— Try it —
Scan the entries that follow and copy out every line containing "trash".
----------
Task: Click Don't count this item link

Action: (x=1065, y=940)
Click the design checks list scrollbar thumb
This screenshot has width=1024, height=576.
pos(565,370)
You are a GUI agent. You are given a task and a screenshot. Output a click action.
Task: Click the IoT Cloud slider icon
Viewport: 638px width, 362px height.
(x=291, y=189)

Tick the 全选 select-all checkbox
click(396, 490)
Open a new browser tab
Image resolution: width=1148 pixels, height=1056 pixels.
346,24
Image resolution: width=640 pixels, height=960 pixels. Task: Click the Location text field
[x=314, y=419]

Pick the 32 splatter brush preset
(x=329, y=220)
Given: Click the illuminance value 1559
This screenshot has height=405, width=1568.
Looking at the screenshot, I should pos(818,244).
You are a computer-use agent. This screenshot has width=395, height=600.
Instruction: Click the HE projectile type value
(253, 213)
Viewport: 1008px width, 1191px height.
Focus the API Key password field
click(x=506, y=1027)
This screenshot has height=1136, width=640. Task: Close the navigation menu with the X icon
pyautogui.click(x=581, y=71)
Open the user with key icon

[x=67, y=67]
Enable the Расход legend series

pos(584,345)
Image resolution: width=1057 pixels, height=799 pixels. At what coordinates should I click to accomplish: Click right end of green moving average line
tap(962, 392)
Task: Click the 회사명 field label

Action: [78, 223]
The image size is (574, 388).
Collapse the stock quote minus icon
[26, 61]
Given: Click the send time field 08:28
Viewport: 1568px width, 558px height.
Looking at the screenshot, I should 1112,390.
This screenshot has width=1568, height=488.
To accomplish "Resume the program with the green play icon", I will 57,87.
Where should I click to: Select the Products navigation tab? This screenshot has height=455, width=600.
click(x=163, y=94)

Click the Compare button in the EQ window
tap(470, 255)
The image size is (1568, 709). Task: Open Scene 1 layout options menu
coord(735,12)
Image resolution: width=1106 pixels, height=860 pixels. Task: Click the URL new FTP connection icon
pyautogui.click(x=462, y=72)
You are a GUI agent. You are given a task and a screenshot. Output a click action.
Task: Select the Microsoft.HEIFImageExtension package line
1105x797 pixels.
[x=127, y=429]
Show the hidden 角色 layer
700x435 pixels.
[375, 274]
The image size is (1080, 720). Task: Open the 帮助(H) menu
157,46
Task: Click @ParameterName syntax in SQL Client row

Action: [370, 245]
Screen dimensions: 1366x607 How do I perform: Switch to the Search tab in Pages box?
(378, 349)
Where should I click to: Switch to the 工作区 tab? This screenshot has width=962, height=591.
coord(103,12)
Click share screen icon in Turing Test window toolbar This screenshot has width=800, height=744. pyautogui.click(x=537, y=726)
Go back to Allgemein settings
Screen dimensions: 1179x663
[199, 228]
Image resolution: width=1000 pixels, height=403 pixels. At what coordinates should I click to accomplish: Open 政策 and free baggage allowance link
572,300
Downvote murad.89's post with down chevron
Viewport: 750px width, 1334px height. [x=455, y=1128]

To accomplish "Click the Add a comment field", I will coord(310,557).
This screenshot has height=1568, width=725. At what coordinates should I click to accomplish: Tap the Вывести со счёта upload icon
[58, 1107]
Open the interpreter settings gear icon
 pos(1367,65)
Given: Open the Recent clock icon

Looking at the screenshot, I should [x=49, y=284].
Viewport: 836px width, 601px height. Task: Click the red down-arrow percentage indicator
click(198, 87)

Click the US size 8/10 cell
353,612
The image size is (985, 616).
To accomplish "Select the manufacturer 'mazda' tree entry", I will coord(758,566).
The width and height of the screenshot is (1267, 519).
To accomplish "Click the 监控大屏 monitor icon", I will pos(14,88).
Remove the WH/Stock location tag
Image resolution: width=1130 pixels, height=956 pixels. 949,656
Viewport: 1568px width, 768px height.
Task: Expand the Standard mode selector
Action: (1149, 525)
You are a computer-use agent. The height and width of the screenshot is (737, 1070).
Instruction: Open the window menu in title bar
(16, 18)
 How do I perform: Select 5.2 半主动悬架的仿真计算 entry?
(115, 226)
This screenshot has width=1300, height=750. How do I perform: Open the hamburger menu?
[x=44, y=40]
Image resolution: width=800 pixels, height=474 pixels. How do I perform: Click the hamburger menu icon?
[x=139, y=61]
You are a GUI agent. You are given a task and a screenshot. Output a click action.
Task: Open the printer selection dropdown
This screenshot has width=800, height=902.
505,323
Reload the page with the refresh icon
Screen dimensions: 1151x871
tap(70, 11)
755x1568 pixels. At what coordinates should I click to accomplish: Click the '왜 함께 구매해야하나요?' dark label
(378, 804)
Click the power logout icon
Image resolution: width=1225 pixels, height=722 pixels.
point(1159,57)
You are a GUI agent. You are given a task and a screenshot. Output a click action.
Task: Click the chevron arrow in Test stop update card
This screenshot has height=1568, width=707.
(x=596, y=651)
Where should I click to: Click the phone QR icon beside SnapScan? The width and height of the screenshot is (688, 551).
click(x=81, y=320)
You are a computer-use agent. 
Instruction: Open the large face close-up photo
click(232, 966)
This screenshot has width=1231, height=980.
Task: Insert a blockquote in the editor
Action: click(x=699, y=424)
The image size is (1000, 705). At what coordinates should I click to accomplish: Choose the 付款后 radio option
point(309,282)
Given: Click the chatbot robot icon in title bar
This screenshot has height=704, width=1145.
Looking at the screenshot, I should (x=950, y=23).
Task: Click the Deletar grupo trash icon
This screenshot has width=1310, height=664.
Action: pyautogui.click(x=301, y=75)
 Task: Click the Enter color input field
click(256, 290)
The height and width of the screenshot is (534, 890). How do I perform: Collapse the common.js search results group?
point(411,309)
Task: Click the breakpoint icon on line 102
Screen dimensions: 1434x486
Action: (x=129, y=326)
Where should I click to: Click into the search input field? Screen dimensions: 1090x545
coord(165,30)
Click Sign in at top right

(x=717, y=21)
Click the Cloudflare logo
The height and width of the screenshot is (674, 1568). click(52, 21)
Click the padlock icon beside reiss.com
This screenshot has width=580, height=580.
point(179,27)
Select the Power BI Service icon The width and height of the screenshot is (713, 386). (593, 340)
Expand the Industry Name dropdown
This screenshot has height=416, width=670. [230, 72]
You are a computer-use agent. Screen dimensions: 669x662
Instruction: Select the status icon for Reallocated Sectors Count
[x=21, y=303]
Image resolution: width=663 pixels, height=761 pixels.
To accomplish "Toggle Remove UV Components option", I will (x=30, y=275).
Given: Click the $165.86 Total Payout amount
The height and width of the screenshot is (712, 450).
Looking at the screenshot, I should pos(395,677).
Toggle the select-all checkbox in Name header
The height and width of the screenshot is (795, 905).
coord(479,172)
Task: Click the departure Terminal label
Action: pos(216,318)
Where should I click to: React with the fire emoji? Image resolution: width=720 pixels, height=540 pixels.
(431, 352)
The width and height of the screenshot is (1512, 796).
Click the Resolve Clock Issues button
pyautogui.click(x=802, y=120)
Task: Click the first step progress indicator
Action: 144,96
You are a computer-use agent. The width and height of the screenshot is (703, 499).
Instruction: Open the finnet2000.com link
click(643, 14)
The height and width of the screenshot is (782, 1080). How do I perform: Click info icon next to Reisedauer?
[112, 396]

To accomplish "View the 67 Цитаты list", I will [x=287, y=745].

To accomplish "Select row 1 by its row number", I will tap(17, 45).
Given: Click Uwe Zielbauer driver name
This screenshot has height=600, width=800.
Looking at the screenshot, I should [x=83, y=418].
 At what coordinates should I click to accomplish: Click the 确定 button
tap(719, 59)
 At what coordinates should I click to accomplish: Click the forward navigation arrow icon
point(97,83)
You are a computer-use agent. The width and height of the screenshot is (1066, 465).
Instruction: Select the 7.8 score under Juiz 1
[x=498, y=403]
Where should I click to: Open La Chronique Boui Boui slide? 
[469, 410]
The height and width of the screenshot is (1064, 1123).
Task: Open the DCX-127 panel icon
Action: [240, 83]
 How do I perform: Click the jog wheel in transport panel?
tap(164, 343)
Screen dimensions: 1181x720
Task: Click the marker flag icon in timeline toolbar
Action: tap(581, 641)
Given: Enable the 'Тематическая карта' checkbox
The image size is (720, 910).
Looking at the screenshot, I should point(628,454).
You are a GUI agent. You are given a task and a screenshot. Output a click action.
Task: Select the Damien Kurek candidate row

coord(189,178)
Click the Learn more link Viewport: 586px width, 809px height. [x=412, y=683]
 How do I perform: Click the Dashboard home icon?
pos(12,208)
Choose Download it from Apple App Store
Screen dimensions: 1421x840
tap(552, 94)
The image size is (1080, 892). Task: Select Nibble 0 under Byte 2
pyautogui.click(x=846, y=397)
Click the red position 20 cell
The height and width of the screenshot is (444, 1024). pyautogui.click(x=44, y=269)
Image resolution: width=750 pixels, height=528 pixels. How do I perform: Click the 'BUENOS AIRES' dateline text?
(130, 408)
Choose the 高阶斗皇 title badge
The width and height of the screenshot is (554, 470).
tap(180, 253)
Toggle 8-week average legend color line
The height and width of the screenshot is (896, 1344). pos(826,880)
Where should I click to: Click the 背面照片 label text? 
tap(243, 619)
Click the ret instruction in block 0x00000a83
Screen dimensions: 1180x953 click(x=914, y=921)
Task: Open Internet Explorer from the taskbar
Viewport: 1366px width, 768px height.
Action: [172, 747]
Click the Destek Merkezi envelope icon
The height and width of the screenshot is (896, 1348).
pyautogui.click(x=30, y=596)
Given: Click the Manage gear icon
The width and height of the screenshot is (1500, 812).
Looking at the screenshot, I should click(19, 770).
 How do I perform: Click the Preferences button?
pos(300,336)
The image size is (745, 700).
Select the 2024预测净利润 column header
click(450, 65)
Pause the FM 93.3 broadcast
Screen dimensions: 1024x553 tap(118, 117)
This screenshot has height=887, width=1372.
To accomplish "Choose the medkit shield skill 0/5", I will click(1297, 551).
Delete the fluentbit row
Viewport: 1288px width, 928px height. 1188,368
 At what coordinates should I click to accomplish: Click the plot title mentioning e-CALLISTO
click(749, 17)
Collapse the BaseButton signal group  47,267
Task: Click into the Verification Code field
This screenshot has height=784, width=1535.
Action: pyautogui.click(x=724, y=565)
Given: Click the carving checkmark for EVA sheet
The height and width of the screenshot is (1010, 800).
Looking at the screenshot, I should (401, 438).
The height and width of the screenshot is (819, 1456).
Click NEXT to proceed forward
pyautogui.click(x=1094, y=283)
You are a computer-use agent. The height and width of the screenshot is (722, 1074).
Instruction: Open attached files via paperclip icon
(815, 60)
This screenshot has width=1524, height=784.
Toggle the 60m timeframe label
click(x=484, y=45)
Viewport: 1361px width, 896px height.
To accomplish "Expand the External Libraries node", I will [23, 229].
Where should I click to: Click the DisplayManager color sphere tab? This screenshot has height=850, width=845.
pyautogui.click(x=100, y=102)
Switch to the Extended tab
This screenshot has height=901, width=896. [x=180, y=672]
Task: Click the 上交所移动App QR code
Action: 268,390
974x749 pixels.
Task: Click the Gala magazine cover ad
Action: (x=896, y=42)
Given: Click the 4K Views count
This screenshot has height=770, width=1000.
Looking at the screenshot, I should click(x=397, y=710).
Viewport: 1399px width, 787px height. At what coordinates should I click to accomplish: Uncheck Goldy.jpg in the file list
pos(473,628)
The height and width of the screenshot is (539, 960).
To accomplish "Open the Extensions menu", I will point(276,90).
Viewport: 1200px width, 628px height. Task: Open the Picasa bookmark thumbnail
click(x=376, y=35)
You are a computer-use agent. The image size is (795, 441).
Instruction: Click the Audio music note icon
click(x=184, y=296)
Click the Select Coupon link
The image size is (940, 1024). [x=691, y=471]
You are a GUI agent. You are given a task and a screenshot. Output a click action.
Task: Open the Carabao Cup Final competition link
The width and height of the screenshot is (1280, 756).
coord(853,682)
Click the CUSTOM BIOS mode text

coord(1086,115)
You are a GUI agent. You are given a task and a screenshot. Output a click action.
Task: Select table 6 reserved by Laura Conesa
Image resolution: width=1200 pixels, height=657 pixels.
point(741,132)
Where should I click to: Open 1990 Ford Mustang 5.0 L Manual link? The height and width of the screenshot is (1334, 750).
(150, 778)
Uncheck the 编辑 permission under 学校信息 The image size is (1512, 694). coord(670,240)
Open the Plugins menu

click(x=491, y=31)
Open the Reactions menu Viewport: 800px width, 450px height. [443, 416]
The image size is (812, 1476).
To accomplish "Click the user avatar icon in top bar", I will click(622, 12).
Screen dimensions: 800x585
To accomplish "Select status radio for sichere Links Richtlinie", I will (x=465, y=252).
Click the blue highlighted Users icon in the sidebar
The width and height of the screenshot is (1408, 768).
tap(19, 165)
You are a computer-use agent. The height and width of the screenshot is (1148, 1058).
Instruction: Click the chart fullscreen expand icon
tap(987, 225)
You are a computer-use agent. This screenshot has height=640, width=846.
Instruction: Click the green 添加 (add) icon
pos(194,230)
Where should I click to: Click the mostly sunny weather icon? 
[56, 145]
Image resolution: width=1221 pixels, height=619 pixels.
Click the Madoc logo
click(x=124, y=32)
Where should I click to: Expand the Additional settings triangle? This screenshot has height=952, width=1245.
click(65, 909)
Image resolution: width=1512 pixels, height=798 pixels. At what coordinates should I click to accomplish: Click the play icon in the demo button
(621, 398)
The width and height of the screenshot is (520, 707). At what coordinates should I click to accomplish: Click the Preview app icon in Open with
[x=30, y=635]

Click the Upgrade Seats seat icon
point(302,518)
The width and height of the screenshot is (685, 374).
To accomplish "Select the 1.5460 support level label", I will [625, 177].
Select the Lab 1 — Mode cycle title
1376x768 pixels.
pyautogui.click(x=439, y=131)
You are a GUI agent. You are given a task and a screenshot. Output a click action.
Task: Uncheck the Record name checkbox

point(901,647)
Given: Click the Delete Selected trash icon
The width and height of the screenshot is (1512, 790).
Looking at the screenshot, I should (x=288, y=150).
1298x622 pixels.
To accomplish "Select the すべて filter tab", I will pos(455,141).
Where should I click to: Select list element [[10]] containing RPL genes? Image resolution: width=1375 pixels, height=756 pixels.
----------
— Exercise answer —
Task: Click the Deletar grupo trash icon
Given: Click the Delete Selected trash icon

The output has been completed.